Hesham Sallam, a paleontologist at Mansoura University, together with a team of students discovered a sauropod skeleton in the Dakhla Oasis in Egypt's Western Desert.[1] In 2016, it was reported that over thirty dinosaur specimens had been excavated, among them titanosaurian sauropods.[2]
Based on this skeleton, the type species Mansourasaurus shahinae was named and described in January 2018, by Hesham M. Sallam, Eric Gorscak, Patrick M. O'Connor, Iman A. El-Dawoudi, Sanaa El-Sayed, Sara Saber, Mahmoud A. Kora, Joseph J. W. Sertich, Erik R. Seiffert and Matthew C. Lamanna. The generic name refers to the Mansoura University. The specific name honours Mona Shahin, one of the founders of the Mansoura University Vertebrate Paleontology Center.[3]
The Mansourasaurus specimen described in 2018 is its holotype, MUVP 200, discovered in a layer of the Quseir Formation dating from the late Campanian, about seventy-three million years old. It consists of a partial skeleton with skull and lower jaws.[3] It contains a fragment of the skull roof, a part of the lower braincase, the dentaries of the lower jaws, three neck vertebrae, two back vertebrae, eight ribs, the right scapula, the right coracoid, both humeri, a radius, a third metacarpal, three metatarsals, and parts of osteoderms. The skeleton was found on a surface of four by three metres. It was not articulated. The authors concluded that the holotype is a juvenile specimen, because the bones of its shoulder girdle had not yet fused. An ulna, specimen MUVP 201, found at twenty metres distance from the skeleton, was not referred to the species as it seemed somewhat too large for the holotype individual and a general connection to the species could not be proven.[3]
The not fully-grown holotype individual was about 8–10 metres (26–33 ft) long.[3] It probably weighed about 5,000 kg, approximately the same as a bull African elephant.[4]
The describing authors indicated a number of distinguishing traits. These are autapomorphies, unique derived characters. Each lower jaw dentary bears ten teeth. Where the dentaries touch each other, at the front of the lower jaws, they possess a common "chin", equalling a third of the front height. The horizontal groove in the inner side of the dentary, the fossa Meckeliana, largely opens to below. The anterior middle neck vertebrae are pierced by a foramen in the rear side. In at least one anterior middle neck vertebra the parapophysis, the process which bears the facet for the lower rib head, has a horizontal length equal to the vertebral centrum as a whole. With some anterior neck vertebrae, the bone web between the heads of the neck rib is pierced by a foramen. The lower end of the radius has a transverse width four times larger than the width measured from the front to the rear.[3]
Mansourasaurus was placed in the Titanosauria in a derived position as a sister species of Lohuecotitan.
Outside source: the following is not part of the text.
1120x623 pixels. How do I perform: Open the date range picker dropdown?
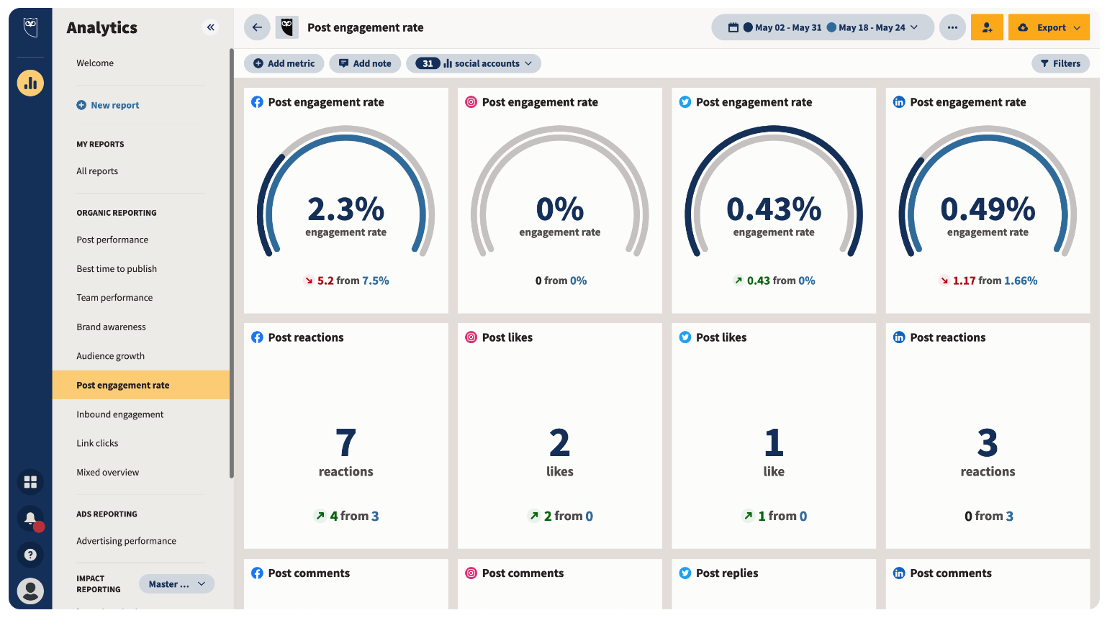click(823, 27)
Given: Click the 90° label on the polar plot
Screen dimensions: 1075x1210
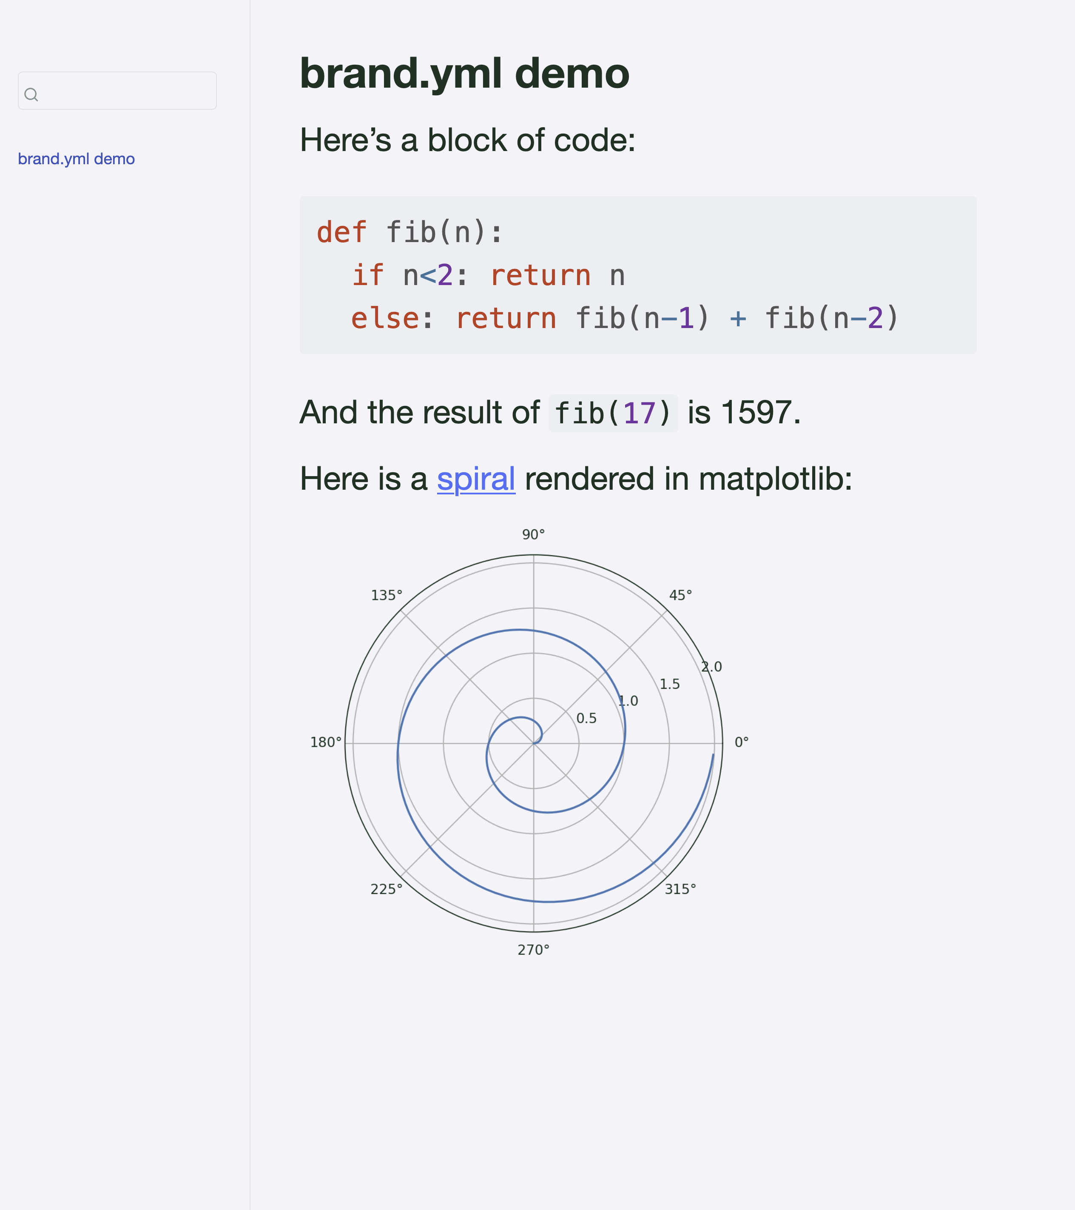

A cladistic analysis showed it to belong to a clade of otherwise largely Eurasian sauropods, also including Ampelosaurus, Lirainosaurus, Nemegtosaurus, Opisthocoelicaudia and Paludititan, more or less contemporaneous forms. Hypotheses about relationships between Late Cretaceous African and Eurasian sauropods had been hard to test, because very few of their remains had been found in Africa. Mansourasaurus represents the best-known continental African (i.e. excluding Madagascar) titanosaur of the Upper Cretaceous from the time period after the Cenomanian. Its existence would show that the continent was far less isolated from the various Eurasian landmasses than had been assumed. The ancestors of Mansourasaurus would have reached Africa from Europe.[3]